Oggi su la
Bugiarda Recalcati invita “la sinistra” a rileggere … Turati! Non
si tratta in senso stretto di una fake news, e del resto c’è da chiedersi se
esista qualcosa di più "fake" dei psicoanalisti. Tuttavia questo è
uno dei tanti sintomi, piccoli e grandi, di tempi a nostro modo difficili, in
attesa di quelli drammatici.
*
Tutti sanno (almeno in altri tempi era così) che Marx
è l’autore de Il Capitale. Molti (in
senso relativo) sostengono pure di averla “letta” quest’opera di Marx. O magari
anche solo sfogliata, che già sarebbe qualcosa. Pochi (in senso assoluto) hanno
qualche reale cognizione sul Capitale
di Marx. Non è raro, invece, d’imbattersi in saggisti, giornalisti, politici,
blogger e affabulatori vari che, citando Marx e il Capitale, asseriscono le cose più invereconde, e sempre la loro
fonte è il sentito dire, cioè l’aver letto o ascoltato puttanate panzane,
le quali rappresentano la merce di maggior scambio e più a buon mercato.
Due esempi tra i tanti di fake news sul tema. Nei
convegni e nei salotti (così come nei manuali, ecc.) quando succede di citare Marx, non manca il riferimento
alla sua
“teoria del valore-lavoro”. Sta di fatto che per Marx “il
punto di partenza così come il punto d’arrivo” della sua indagine scientifica
non è né il valore, né il valore di scambio, né il lavoro, bensì il capitale, e dunque l’esame in tutti i
suoi aspetti della “merce singola come forma elementare” della ricchezza della
società in cui domina il modo di produzione capitalistico.
E, soprattutto, Marx non ha mai usato l’espressione
“valore-lavoro”, coniata invece da un suo critico borghese, ossia da Eugen
Ritter von Böhm-Bawerk. A un livello più basso, diciamo delle osterie di un
tempo e ora nei cosiddetti social, pare
che Marx sia stato il teorico del “comunismo” (e dunque, secondo tale vulgata,
indiretto responsabile dei “gulag”), del quale sembra abbia scritto in lungo e
in largo nelle sue opere. E tuttavia, Marx è uno degli autori “marxisti” che
meno ha scritto sul tema del comunismo. Per esempio, ne Il Capitale del “comunismo” non si parla e il termine ne non vi
compare mai. Una sola vota si legge
“società comunista”, ma senza alcun’altra specificazione.

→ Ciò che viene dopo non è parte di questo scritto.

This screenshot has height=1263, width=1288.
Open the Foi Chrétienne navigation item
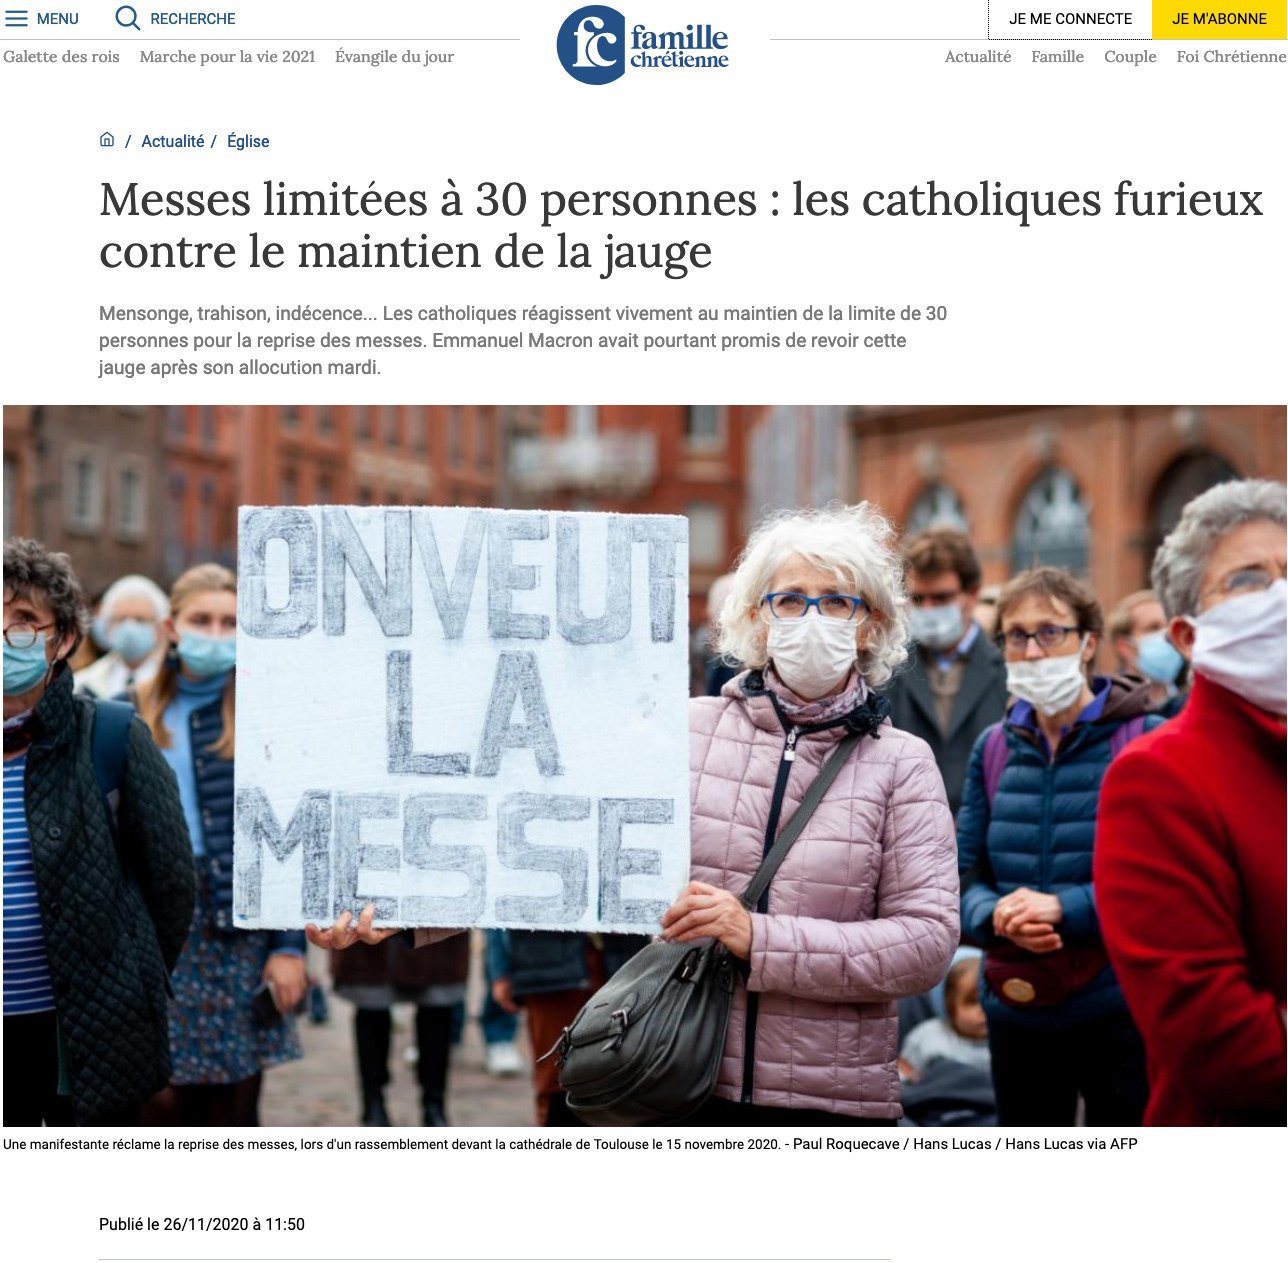tap(1231, 56)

Per completezza segnalo quanto si trova in Wikipedia a
tale riguardo: “La teoria marxiana del
valore-lavoro prende come base la teoria classica, ma vi apporta alcune
modifiche”. Lo stesso che dire: la teoria copernicana apporta alcune
modifiche a quella tolemaica. Ma ciò che segue è davvero esilarante: “Inoltre Marx recupera la distinzione
fisiocratica fra lavoro produttivo ed improduttivo, per arrivare alla
distinzione fra sovrappiù (plusvalore) e sfruttamento”. E dunque ringraziamo
la scuola fisiocratica e soprattutto la “distinzione” con cui vengono spacciate perline colorate (**).
(*) La vicenda redazionale ed editoriale de Il Capitale. Per la critica dell’economia
politica (questo il titolo integrale), è a dir poco complessa, e per sommi
capi l’ho recentemente riassunta in un post.
(**) «Dalla
concezione dei fisiocratici, i quali concepiscono il profitto (interesse
compreso) semplicemente come un reddito destinato ad essere consumato dal
capitalista, deriva anche l’opinione di A. Smith e dei suoi successori, che l’accumulazione
del capitale sia dovuta alle privazioni personali, al risparmio e all’astinenza
del capitalista. Essi possono fare questa affermazione perché considerano la
rendita fondiaria come l’unica fonte vera, economica, per così dire legittima
dell’accumulazione» (Teorie sul
plusvalore, I, MEOC, XXXIV, pp. 30-31).